Christopher Clark, chercheur à l’université Cornell, a expliqué à la BBC en 2015 sa lecture de la situation : « Les baleines bleues, les rorquals communs et les baleines à bosse : toutes ces baleines peuvent entendre cet individu, elles ne sont pas sourdes. Il est juste bizarre. » L’animal continue ainsi d’intriguer les acousticiens sans pour autant susciter de réponse évidente de la part de ses pairs.
L’hypothèse de l’hybridation face aux bouleversements climatiques

Une autre théorie dominante met en lumière l’impact direct du changement climatique sur les populations mondiales de cétacés. L’individu « 52 Blue » pourrait en réalité être un hybride issu du croisement entre une baleine bleue et un rorqual commun, parfois désigné sous le terme de baleine « flue » en anglais. La modification des conditions océaniques, incluant le réchauffement des eaux, l’acidification et le déplacement des populations de proies, pourrait isoler les espèces dans des bassins de reproduction restreints, menaçant ainsi leur survie globale, selon les informations de Grist.
Les données démographiques actuelles viennent étayer cette hypothèse hybride. Les scientifiques estiment qu’il y a environ quatre fois plus de rorquals communs que de baleines bleues dans les océans. Une étude publiée en 2024 a d’ailleurs révélé la présence de près de 37 000 rorquals communs près de l’Islande, contre seulement 3 000 baleines bleues dans cette même zone géographique.
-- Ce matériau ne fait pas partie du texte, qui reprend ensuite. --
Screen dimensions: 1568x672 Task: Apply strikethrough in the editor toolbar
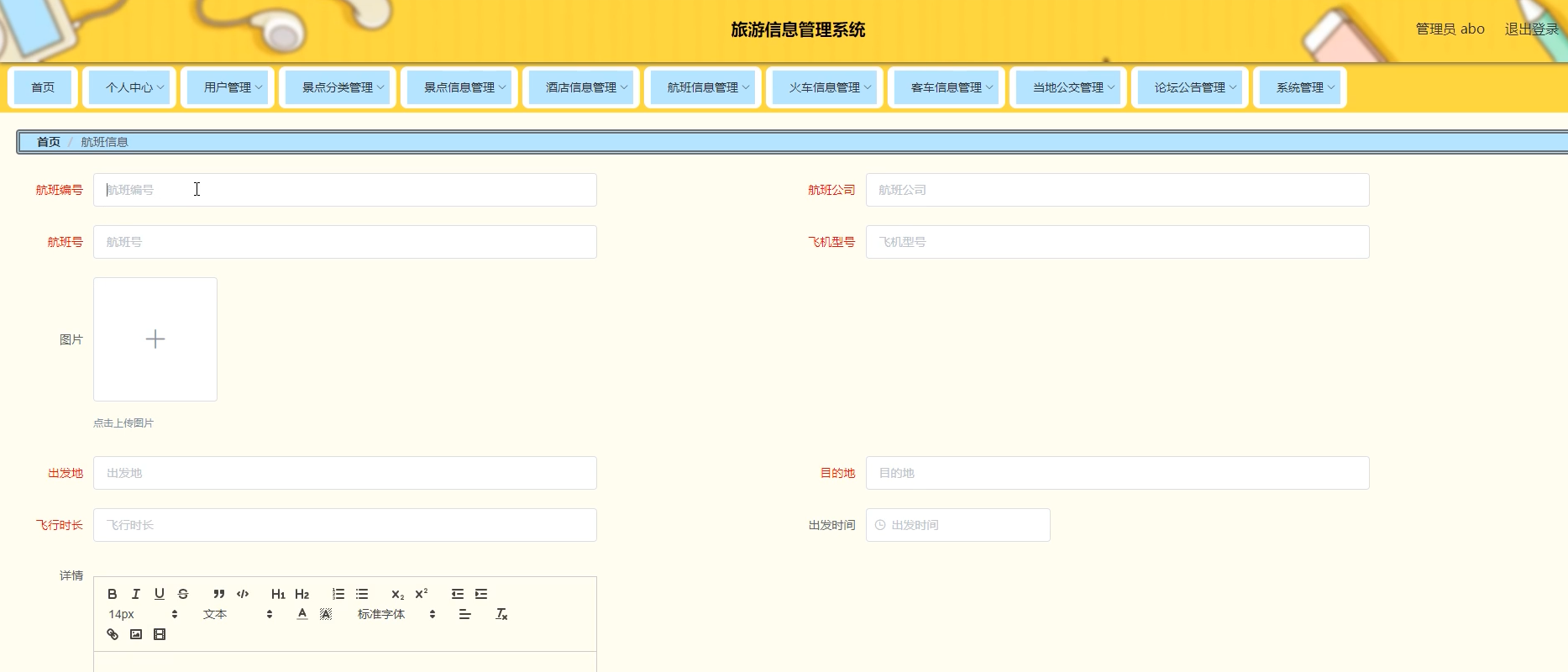pos(183,594)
Aimee Lang, biologiste marine au sein de l’Agence américaine d’observation océanique et atmosphérique (NOAA), a commenté ces statistiques pour le média Grist en 2025. « Trois mille n’est pas une très forte densité d’animaux », a-t-elle affirmé. « Vous pouvez donc imaginer que si une femelle bleue cherche un partenaire et qu’elle ne trouve pas de baleine bleue mais qu’il y a des rorquals communs partout, elle choisira l’un d’entre eux. » Une augmentation significative de cette population hybride soulèverait dès lors d’importants enjeux de conservation à l’échelle planétaire.
Les maîtres incontestés de la communication sous-marine

Au-delà du cas spécifique de « 52 Blue », ces mammifères marins demeurent les champions de la vocalisation dans le règne animal. Les baleines bleues sont capables d’émettre des sons atteignant jusqu’à 188 décibels. Ce volume est nettement supérieur au bruit généré par un moteur d’avion à réaction, qui culmine à 150 décibels, permettant à ces appels de se propager sur des milliers de kilomètres sous la surface de l’eau.
La science s’accorde à dire que ces vocalisations complexes remplissent de multiples fonctions vitales. Elles servent notamment à la navigation, à la chasse ou à la communication entre individus. Dans un registre de culture populaire, une théorie amusante a même suggéré qu’elles pourraient servir à signaler à une race extraterrestre de ne pas anéantir la planète. Plus concrètement, les chercheurs ont réussi ces dernières années à franchir un cap majeur en parvenant à décoder l’alphabet caché dans le chant des baleines.
L’individu « 52 Blue » tente manifestement de communiquer quelque chose depuis près de quarante ans. Et même si les autres habitants des océans ne comprennent probablement pas la teneur de ses vocalises, cet animal exceptionnel a incontestablement réussi à capter l’attention de l’humanité entière.